Question – How safe is mechanical CPR compared to manual CPR?
There are two devices used for mechanical CPR – the AutoPulse and LUCAS – neither of which has been demonstrated to show a survival benefit over manual CPR in recent studies (CIRC, LINC, PARAMEDIC). Could these devices be causing more injuries compared to manual compressions? Enter a recently published study from the European Heart Journal.
Koster et al. 2017* was a noninferiority safety study that randomized patients to the Autopulse, Lucas or manual compressions.
Population – patients with either in-hospital cardiac arrest or out-of-hospital cardiac arrest that received manual CPR in the ED. Patients were recruited from Nov 2008-May 2014. Exclusion criteria included traumatic etiology, pediatric patients, patients that already had a mechanical compression device applied by ALS crew, ROSC before application of device.
Intervention – Mechanical CPR
Comparison – Manual CPR
Outcome – serious injuries (visceral organs, large vessels, vertebrae) as assessed blind by post-mortem CT, autopsy or clinical course. These injuries were classified into 3 categories:
- 1) life-threatening (expected to interfere with cardiac or respiratory function, or exsanguination > 800 mL)

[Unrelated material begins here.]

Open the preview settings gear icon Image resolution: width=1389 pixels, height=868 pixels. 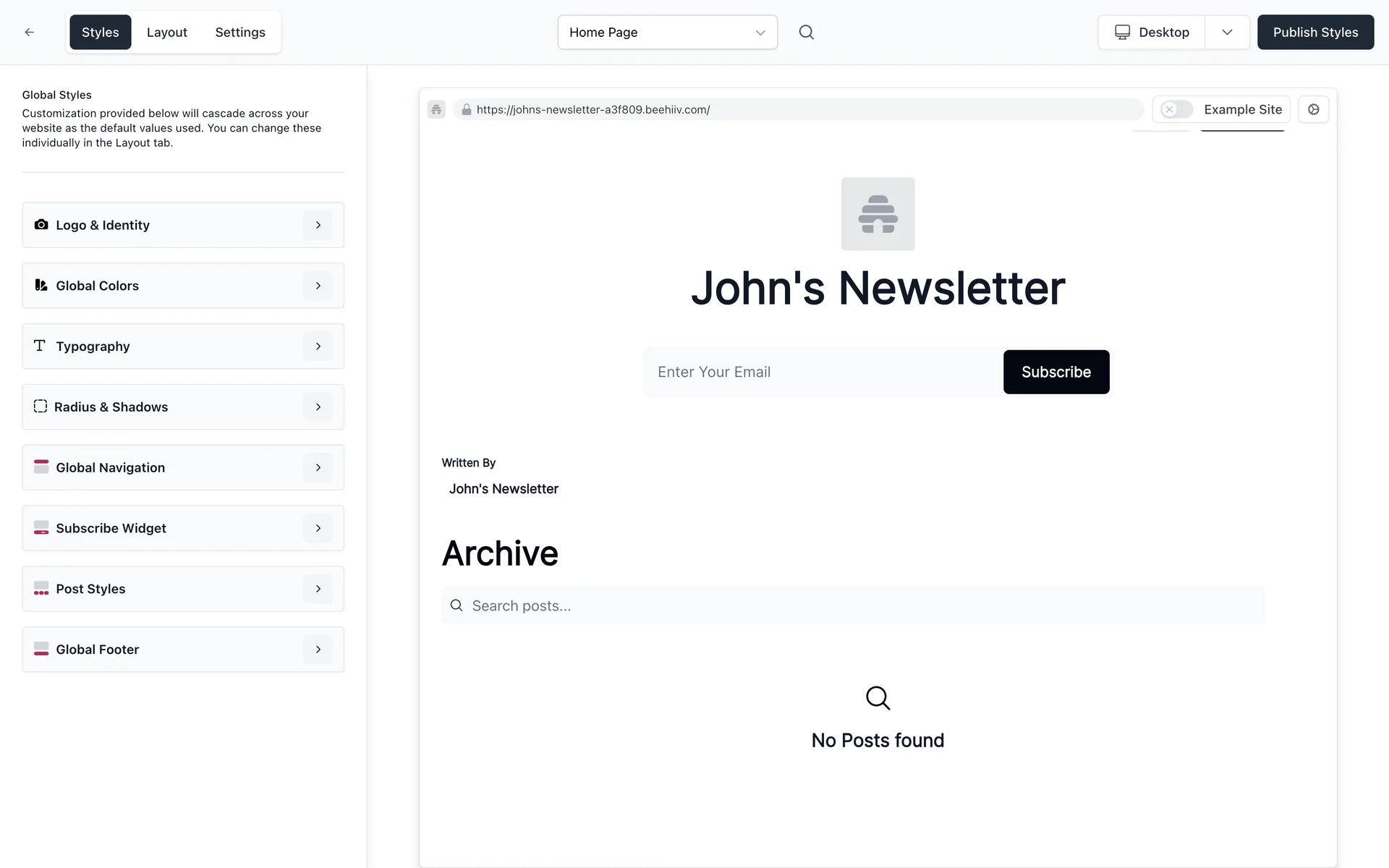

- 2) serious – injury would require repair or would be expected to prolong hospitalization
- 3) insignificant
Results: Autopulse (n=115), LUCAS (n=122), Manual Control (n=137)
- The LUCAS device had similar rates of life-threatening or serious visceral damage compared to manual CPR (7.4% vs 6.3% respectively). There was a trend toward more life-threatening or serious outcomes with the use of the Autopulse (11.7%) but this was not significant. Some of these injuries included pneumothorax, pulmonary contusion, liver rupture, air embolism.
- 3 patients had death attributable to the resuscitation itself. Two patients with the LUCAS had liver rupture with massive hemorrhage, and there was one AutoPulse patient found to have a tension PTX + air embolism.
- Most did not survive resuscitation (Autopulse: 62.6%, LUCAS 65.6%, Manual CPR 50.4%), and more of the manual CPR group (49.6%) were admitted to the ICU after resuscitation. The study was underpowered to study survival, so no P values were given.
Conclusions – Mechanical CPR was not more likely to produce significant injuries when compared to manual CPR. There was a trend toward more significant injuries with the use of AutoPulse.
*Primary Author received funding from Physio-Control (Creator of LUCAS) and Zoll-Medical (Creator of AutoPulse).